CX and CRM – what’s the difference?
For many people, the boundary between CX and CRM is blurry. It’s understandable, since both types of data deal with how customers interact with your business and making sure they are satisfied.
However, there are some important differences between the two.
CRM – or customer relationship management – is concerned with keeping track of customer experiences, reacting to issues and providing relevant
marketing or services based on past behavior. It’s practical and process-driven. A good CRM program consistently delivers positive experiences to your customers, and holds records of every experience your customers have had with your brand.
CX – customer experience – is something more conceptual. It’s a strategic goal of your entire business, namely to give customers consistently positive experiences that will drive loyalty and ultimately boost your business. And in recent years, it’s focused more and more on delivering extremely personalized experiences.
Putting the two together
Thanks to the granular nature of CRM, it can offer a huge range and volume of operational data.
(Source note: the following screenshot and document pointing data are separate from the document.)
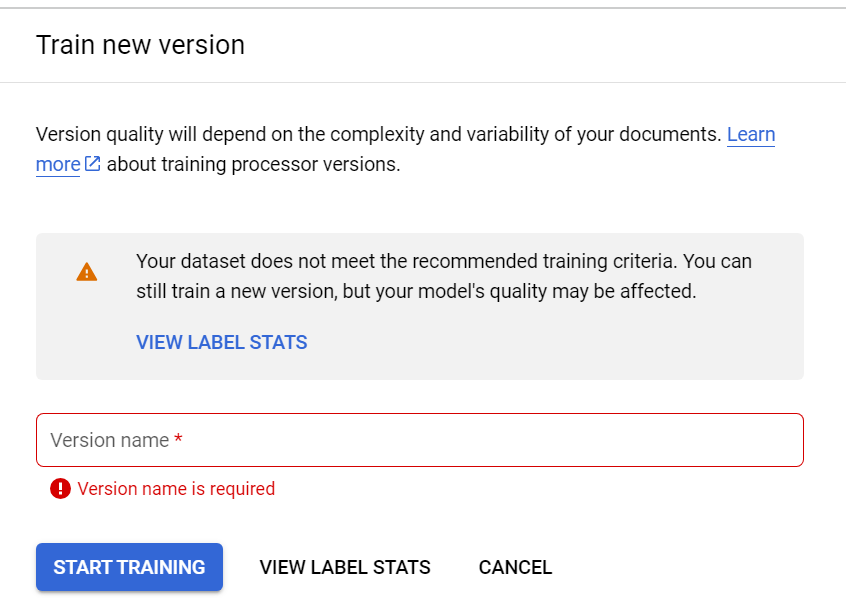The image size is (846, 598).
Task: Click the 'Version name' placeholder label
Action: [x=110, y=440]
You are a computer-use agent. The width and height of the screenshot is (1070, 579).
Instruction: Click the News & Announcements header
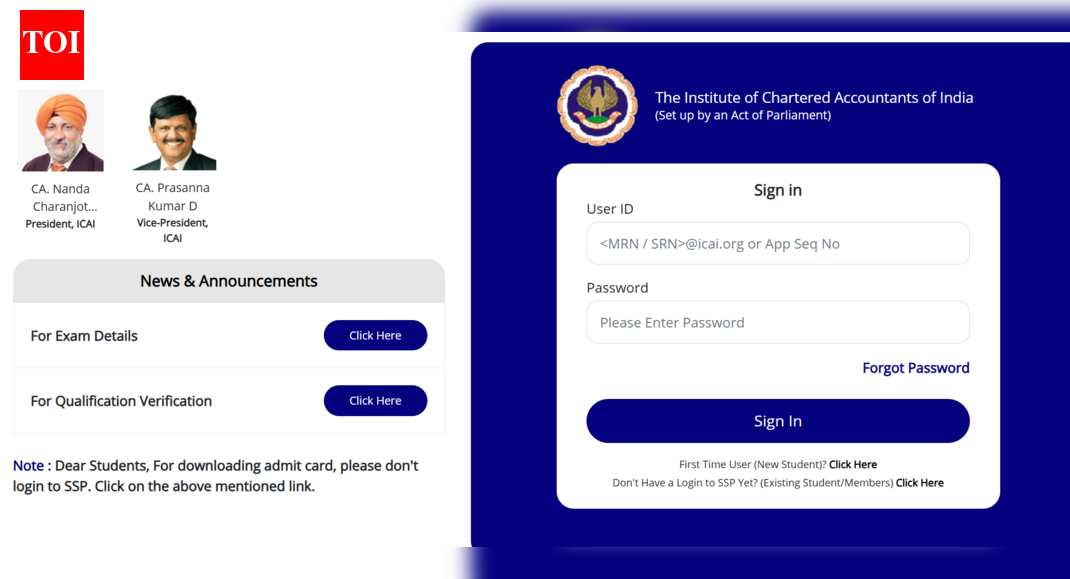(228, 281)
Your CRM can tell you about the what, where and when of customers’ individual experiences, trends in the customer lifecycle, and common pain points.
The limitation is that while it can tell you a lot about what’s happening or has happened, it won’t tell you why.
Where things get interesting is when you start integrating that customer data with your more strategic and analytical CX process.
CRM data can help you piece together the deeper CX stories that lie behind day-to-day interactions. Results that emerge from your CRM program can point you towards an issue that needs to be addressed, and your CX analytics can reveal the underlying reason for what’s happening and inform the way you respond.
A continuing cycle of improvement
There’s a natural symbiotic relationship between CX and CRM programs. CRM is the eyes and ears on the ground of your business, processing large volumes of customer data on a daily basis and engaging directly with customers to change experiences for the better. It provides relationship context for individual transactions and helps your business evolve its connection to particular customers.
Your CX program has less of a hands-on role, but it doesn’t simply take in and use CRM data. It also delivers direction and strategy to the CRM program, turning observations and statistics into predictions and insights.
By sharing data between CRM and CX in your business, you’ll be able to monitor the results of strategic changes you’ve made, and use data-backed insights to continue an upward spiral of success.